So after I had academically established myself by successfully clearing class 1 and 2 ,my father after alot of consideration, decided that he would have to put me in a boarding school in Delhi if my studies had to be continued as there was no other school in dhariwal for further studies i.e beyond std 1 and 2 ! The nearest would have been in Amritsar which was just 2 hrs from Dhariwal....but then the dream of educating me in the best of schools goaded him to send me to Queen Mary's School , Delhi which was then a reputed institution in line with Jesus and Mary convent and the likes.. So from the portals of a protected home and sheltered life I suddenly found myself facing the harsh outside world.
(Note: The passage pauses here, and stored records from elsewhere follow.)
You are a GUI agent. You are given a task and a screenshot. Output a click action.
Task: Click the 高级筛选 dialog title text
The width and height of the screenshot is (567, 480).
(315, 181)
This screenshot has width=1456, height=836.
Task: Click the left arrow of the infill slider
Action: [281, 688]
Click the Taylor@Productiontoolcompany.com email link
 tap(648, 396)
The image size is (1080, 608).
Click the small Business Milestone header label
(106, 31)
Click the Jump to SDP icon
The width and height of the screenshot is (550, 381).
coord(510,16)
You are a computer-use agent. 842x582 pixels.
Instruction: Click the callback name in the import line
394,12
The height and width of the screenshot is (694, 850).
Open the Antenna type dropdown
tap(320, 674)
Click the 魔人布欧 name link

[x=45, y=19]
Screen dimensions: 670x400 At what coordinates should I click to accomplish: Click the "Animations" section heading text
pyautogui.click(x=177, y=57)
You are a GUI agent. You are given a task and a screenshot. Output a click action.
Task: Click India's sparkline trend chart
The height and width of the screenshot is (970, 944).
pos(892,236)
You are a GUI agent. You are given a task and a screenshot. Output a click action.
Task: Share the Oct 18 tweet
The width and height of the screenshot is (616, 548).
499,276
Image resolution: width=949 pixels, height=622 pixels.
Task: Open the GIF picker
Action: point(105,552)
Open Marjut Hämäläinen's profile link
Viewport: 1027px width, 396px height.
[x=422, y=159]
I had a big trunk with my name printed in block letters SUPRIYA BOSE ,ROLL NO.45.....my own name appeared formidable to me staring at me like that ! Getting aquainted with an independent life away from the precincnts of the haven of home was extremely difficult for me even though my father had given standing instructions to the warden of the hostel regarding my food habits ...and would confirm about that from time to time from the warden. The warden was an amiable lady, sweet in mannerisms though strict when she meant business. What I detested there was the strict regimen of getting up by 5 o'clock in the morning, going through the morning ablutions ,wearing the school uniform. then polishing my shoes (which i thought was cruel), making the bed myself(which again appeared to me to be preposterous!)and finally start with the day's routine....all this initiated a strange depression in me which stayed throughout the day for I was terribly homesick. Till today I feel it is tyrranical to send children between 7-13 to hostels for as much as ambitious parents may affirm that their wards enjoy themselves there...i do not agree with them for I have known the pangs of loneliness and homesickness which children of that age group suffer....for that is a period when they start knowing and savouring the love and affection of their parents and the cosiness of their homes ,and that is the time they need it the most
But when parents are not there.....God has other recompense in store ...and this came to me first in the form of the hostel warden and then in the form of a good friend I made there....her name was Priti and she was the one who through her kind ,compassionate nature gave all the affection I was hankering for. Life was not dreary anymore though the bouts of homesickness never left me....Priti and I became inseparable...I used to hang on to her as if she was my anchor . We were in the same class where Mrs. Lal's(the class teacher)sonorous voice enlightened us with the course of std 3. After our classes were over we got an hour of leisure ...i loved that hour for then both of us would take out knick-knacks from our boxes.....lollipops,sweets and other confectionaries that we had and enjoy them licking our mouths and chatting and even laughing. But the most exciting part of it all was the day we were all taken to the market for any shopping we needed to do. I remember all of us had to be in a straight line with the warden keeping a strict vigil on us but nevertheless these outings were wonderful as we replenished our stock of lollipops and other confectionaries ! My maternal uncle who was living in Delhi was my local guardian and would pay me occasional visits to the hostel and would also take me to his house for the week ends sometime. My parents too visited me from time to time but i was grief-stricken when they left and this mood continued for quite a few days before i regained my normal composure. Later i was told that my father was a shattered man since the day i left home ...his loneliness was too acute ...and he was all the time fretting about me . I am told he left eating mangoes for I loved mangoes and he was pained to know that I did not get to eat them frequently.Little did he know then ( and i wish he did) that i would be marrying a man who would dispel all his fears of me not getting to eat enough mangoes! for my husband, just like my father is well aware of my penchant for the fruit so much so that
I am fed with mangoes of all varieties possible till the last phase of the mango season and till the fruit is visible in the markets even if it costs a whopping 70 or 80 rupees a kilo!!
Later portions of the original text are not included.